Critical Illness Insurance vs. Health Insurance
When you’re healthy and are insured you probably don’t think about what’s covered (or not covered) in the event of an illness. Most health insurance policies will cover a majority of doctor visits, medications, and even part of a hospital stay or surgery, but what happens if you’re diagnosed with a serious illness that requires lengthy hospital stays or expensive treatments? While your regular health insurance will continue to cover a portion of your medical needs, your medical debt is likely to grow.
Some experts recommend critical illness insurance for that fact alone, to reduce your risk of bankruptcy due to mounting medical bills. Similarly, unlike other minor medical conditions, serious illnesses often keep an individual from working, increasing the chance of financial hardship.
What is a “Critical Illness”?
Like all health insurance policies, critical illness insurance may differ on what and how much they cover. Some health conditions that are often considered a “critical illness” include, but are not limited to: cancer, heart attacks, strokes, major organ failure/transplant, Alzheimer’s disease, deafness, blindness, paralysis, comas, and severe burns. If considering a family plan, additional conditions may include type 1 diabetes, muscular dystrophy, and cerebral palsy.

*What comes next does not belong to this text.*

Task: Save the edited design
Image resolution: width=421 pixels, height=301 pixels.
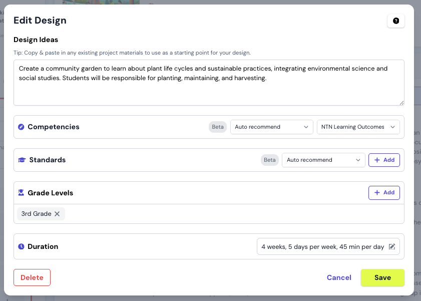Action: point(382,277)
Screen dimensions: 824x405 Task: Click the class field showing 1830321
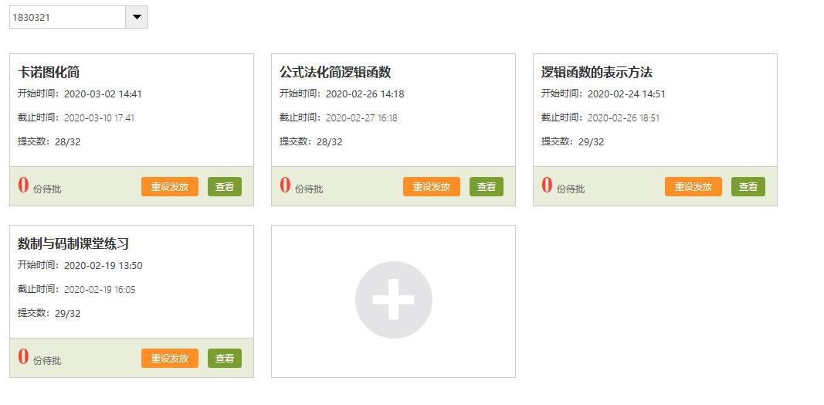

How Does Critical Insurance Work?
Keep in mind that like all types of insurance, critical insurance policies may vary. In general, critical illness insurance pays a lump-sum, tax-free, cash payment if you are diagnosed with a “critical illness”. While some individuals receive one check in the full amount, others will get paid numerous times.
If you are diagnosed with a critical illness one year, such as a heart attack, and another illness (such as cancer) a few years later, you will receive compensation for each illness. One of the benefits to a critical illness insurance payout, the money can be used as you see fit. The payout can be used to pay for medical expenses or even your mortgage if you’re out of work during your illness.
The Cost of Critical Illness Insurance
Depending on your health, age, and coverage, the cost of critical illness insurance can cost less than $100 per month. Lump sum payouts can range from $10,000 to $1 million. Here are some examples of what some individuals may pay each year, according to the American Association for Critical Illness:
For a $30,000 benefit, a 45 year old male (non-smoker) may pay anywhere from $570 to $605 a year while a non-smoking woman of the same age may pay $420 to $460 a year.
A 45 year old male who smokes may pay between $980 to $1,020 a year while a smoking woman of the same age may pay between $710 to $750.